Statistical knowledge of collocations is not just present in corpora, but is also a function of becoming proficienct in a language. This [Wikipedia article](https://en.wikipedia.org/wiki/English_collocations) contains a decent explanation of some collocations in English. Consider this table from the article, which shows how some word pairs seem natural / correct, whereas others do not:

![](https://i.imgur.com/cWE5iO5.png)

Note that none of the word combinations in the "unnatural English" column are ungrammatical, rather it's just that they seem to be odd combinations particularly when compared to the versions in the "natural English" column. Collocations are extracted from large corpora of language and are thought to reflect language use, which is in turn reflected by our interpretation of which of these collocations seems right and which seem odd. 


## Bigrams 

As was shown above, collocations are defined at a minimum of two or more co-occuring words. Collocations can stretch beyond two words, to three, four, or more word partners. 

A related but crucially different term from collocations is the term **bigrams**. In NLP, the term `bigram` means a pair of words, and technically can mean *any pair of adjacent words in a text*. The more general terminology is `n-grams`, where the `n` can stand for any number. So you can have bigrams (two words), trigrams (three words), and so on. You may find that corpus linguists sometimes conflate the terms `collocation` with `ngram`, but what they probably are referring to are unusually frequent ngrams when compared to other ngrams, especially when taking into account individual word frequencies. 

Simply put, the relationship between collocations and bigrams is that all collocations are bigrams (or, more accurately, n-grams), but not all n-grams are collocations. In order to be upgraded from n-gram to collocation, it must be shown that the n-gram occurs more frequently than would be allowed by chance. 

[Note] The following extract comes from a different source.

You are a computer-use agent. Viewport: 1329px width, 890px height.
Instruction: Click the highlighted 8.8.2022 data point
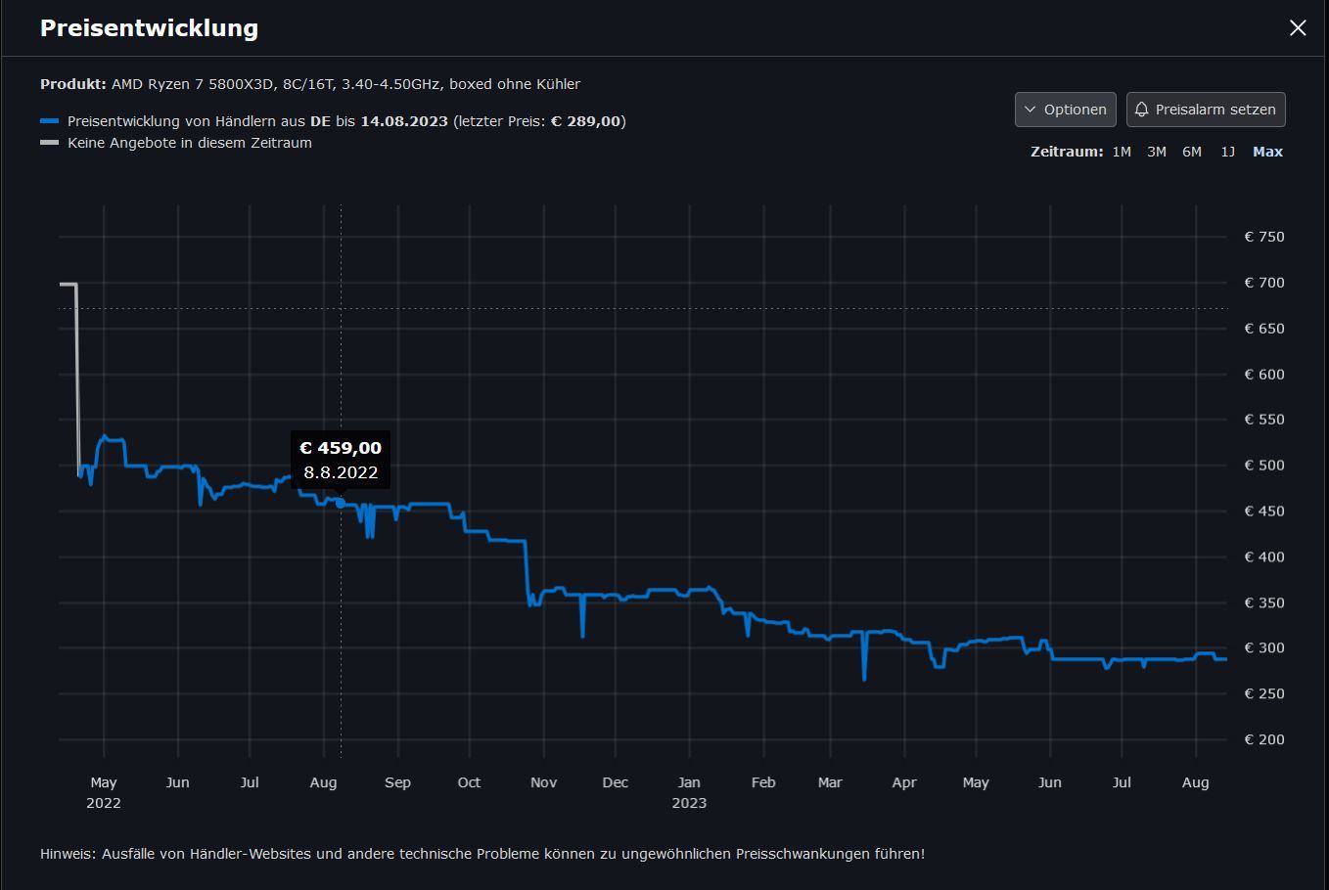pyautogui.click(x=341, y=504)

So, collocations are defined based on statistical co-occurence frequencies: collocations are thus two words which are more likely to occur with one another when compared to other words, controlled for each word's individual word frequency. NLTK has a neat function which calculates these values for us — `bigrams` and `collocations`. Let's try `bigrams` on some sample text first.

### nltk.bigrams()

The function create bigrams in NLTK is relatively straightforward. We just need to call the function on a tokenized text (otherwise we would get bigrams of characters in a string!). Let's see an example. First download the needed resources. 

In [None]:
# import the NLTK library and download tokenizer
import nltk
nltk.download('punkt')

In [None]:
# create a sample sentence
great_quote = 'we live in a society!'

# use nltk bigrams (wrapping it in list() provides us with the output right away)
list(nltk.bigrams(nltk.word_tokenize(great_quote)))

You should be able to inspect the output and get an idea for what's going on. This function is simply starting with the first word of the sentence, making a pair with the second word, then moving on to the second word, making a pair with the third word, and so on. We can conceptualise how this works with a pseudo formula:

First we would loop through a sentence:

> `for n:m in a sentence (where n = the first word and m = the final word)`

Then we would simply iterate ahead by one and add that to the current iterator

> `output = n + n1, n1 + n2, n2 + n3..., m-1 + m`

Is it that simple, can we produce the bigrams in the same way that the NLTK module has? One excellent function which can help us with this is `enumerate()`!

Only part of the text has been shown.